→ Requirement A
Answer these questions from the blog post about shoe shopping in Hereford, one per line:
(i) How often does VR take the bus to Hereford?
(ii) How many years of marriage does the writer mention?
(iii) What does everyone leaving the bus in Hereford do?
→ Requirement B
Extend the blog post about shoe shopping in Hereford, picking up after its final line.
[Document text Boundary: Start]
Once a week VR takes the bus (free of course) to Hereford, usually to change library books, occasionally to buy an edible luxury. I tend to stay at home but I'm presently between novels and time is dragging. Magnanimously I volunteer. Magnanimity turns sour when the twice hourly bus fails to arrive and leaves me playing mental solitaire.
VR is looking for shoes. Her choice is limited: her feet are 3½ and you could roll a golf ball under either of her high arches. "I'm looking for something pretty," she explains. "Would you like to help?"
In fifty-three years of marriage this is a first. I take my duties seriously. I dismiss one pair for being hugger-mugger, another for looking like sandals, yet another for lack of integrated design. "These are the ones," I say, pointing.
VR says nothing, gathers up three other styles and we go to the sitting-down place. I feel a sulk coming on.
The three others are tried, discussion ensues and I am invited to rate them. I do so, grumpily. Finally my choice is tried. "They're the best," I say, and VR nods to the sales assistant. Full whack price, too.
The moral? In a marriage as long as ours, one may accept the other's advice. But only after demonstrating one hasn't been steam-rollered. I was quietly pleased but said nothing. An English couple, behaving typically
TA FOR THAT In Hereford, everyone leaving the bus thanks the driver. It doesn't weary me and I've joined in. My bonhomie doesn't, however, extend to ATMs.
UNCHRISTMAS I've cut my Christmas card list savagely; a book of a dozen postage stamps covers it easily. It's May and I'm still sending letters decorated with images of Santa Claus. Will people guess why?
PS: VR's feet are 3, not 3½.
You include "philosophy" with your labels and I reckon that is well justified - I would go another step and call it "practical philosophy".
ReplyDeleteCongratulations. In 24 years of marriage I never got anywhere near that kind of success in similar situations.
Invariably I salute fellow drivers who have stopped to let me pass when the obstacle is on their side. If I'm with my pal Pete and I forget I am admonished in fatherly style (Pete is a few years older than me).
Robbie: Pity you're an atheist; you could have been a saint!
ReplyDeleteTom - he could be the patron saint of atheists?
ReplyDeleteSir Hugh: As the pope has recently given sainthoods to 800 people who were massacred "way back when", knowing the name of only one of them, perhaps we could inform the pope that one of them was Sir Roderick of Robinson. Whose to know? We wouldn't tell.
ReplyDeleteWell it sounds to me like VR saved the best for last. She wanted you to know she took your advice seriously. (This interpretation of the moral from an unmarried wench.)
[Document text Boundary: End]
[Supplied data Boundary: Start]
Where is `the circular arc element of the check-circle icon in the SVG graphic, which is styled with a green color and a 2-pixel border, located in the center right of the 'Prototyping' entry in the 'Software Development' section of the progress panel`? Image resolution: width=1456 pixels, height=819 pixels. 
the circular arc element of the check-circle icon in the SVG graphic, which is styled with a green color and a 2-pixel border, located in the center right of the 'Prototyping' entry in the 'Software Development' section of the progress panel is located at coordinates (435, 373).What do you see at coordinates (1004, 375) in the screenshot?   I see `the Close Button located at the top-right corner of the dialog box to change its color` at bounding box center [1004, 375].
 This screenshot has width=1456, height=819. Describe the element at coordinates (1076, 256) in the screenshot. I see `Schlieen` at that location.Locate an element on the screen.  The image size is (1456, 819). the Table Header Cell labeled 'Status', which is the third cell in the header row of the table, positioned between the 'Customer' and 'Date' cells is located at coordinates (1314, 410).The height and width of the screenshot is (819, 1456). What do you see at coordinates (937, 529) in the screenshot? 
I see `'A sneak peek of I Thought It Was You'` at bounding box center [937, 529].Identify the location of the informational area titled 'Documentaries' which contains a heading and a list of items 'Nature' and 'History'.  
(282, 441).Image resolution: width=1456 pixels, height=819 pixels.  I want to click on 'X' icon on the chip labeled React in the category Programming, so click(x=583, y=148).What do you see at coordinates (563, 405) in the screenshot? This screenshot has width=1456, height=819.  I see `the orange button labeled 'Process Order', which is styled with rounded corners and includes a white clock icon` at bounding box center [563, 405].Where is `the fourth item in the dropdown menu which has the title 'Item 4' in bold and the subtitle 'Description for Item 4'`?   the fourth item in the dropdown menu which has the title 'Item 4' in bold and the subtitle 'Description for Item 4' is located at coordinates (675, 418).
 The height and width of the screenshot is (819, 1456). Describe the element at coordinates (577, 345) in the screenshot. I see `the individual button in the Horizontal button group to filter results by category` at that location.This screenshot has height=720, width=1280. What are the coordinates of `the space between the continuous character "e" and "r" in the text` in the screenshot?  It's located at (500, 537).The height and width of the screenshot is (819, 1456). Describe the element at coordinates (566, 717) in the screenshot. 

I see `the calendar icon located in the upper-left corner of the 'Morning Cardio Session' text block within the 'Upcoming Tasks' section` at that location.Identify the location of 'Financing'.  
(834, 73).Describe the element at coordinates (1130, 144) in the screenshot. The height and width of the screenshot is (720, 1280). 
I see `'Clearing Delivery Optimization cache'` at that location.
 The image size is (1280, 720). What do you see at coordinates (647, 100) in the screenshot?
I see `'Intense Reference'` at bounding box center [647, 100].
[Supplied data Boundary: End]
→ Task result A
(i) Once a week
(ii) Fifty-three
(iii) They thank the driver.

→ Task result B
ReplyDeleteBeautiful shoes! Lovely choice. I should take you along on my next shoe-buying excursion.
ReplyDeleteThere used to be an advertisment showing people newly shod and proud of their acquisition. "New shoes!" was the slogan. Such a lovley feeling of luxury.
ReplyDeleteThanking the bus driver must be universal because we do it here too on the Kent Sussex border. Must be something new because in the old days the driver was isolated in his cab, and a conductor took money for the tickets, and shouted out the names of stops. I don't remember anyone thanking him.
Sir Hugh: I wasn't really looking for success as such; had this been the case precedent tells me there would have never been any subsequent agreement. I had a view (which had been solicited) and I was hoping to get it across as clearly as I could. Even so the danger can lie in simply having a view.
ReplyDeleteTom: This is surely a coded message. Sainthood is usually achieved by paying a heavy price: eg, being flayed and/or roasted on a griddle. Faced with that, paganism could have had me.
Sir Hugh: Atheism does not(or should not) proselytise.
Tom: I have one outstanding virtue: I haven't knowingly abused any children. Provided allowances are made for my unceasing campaign to rid my daughters of their tendency to depend on "really" as a qualifier.
RW (zS): That's a fair enough interpretation. Mes félicitations.
The Crow: Thank you. They deserve double-clicking because of the detail.
Joe: I'm not sure VR is going to wear these shoes. They are a bit too pretty, I think.
I wouldn't say thank you to a London bus driver. The gesture would almost certainly be taken to be sarcastic.
I guess VR's feet don't swell, ever.
ReplyDeleteMy shoes must be low cut in the front,something like cut between first and second design from front.
These shoes are very elegant looking.
Her first dance should be yours.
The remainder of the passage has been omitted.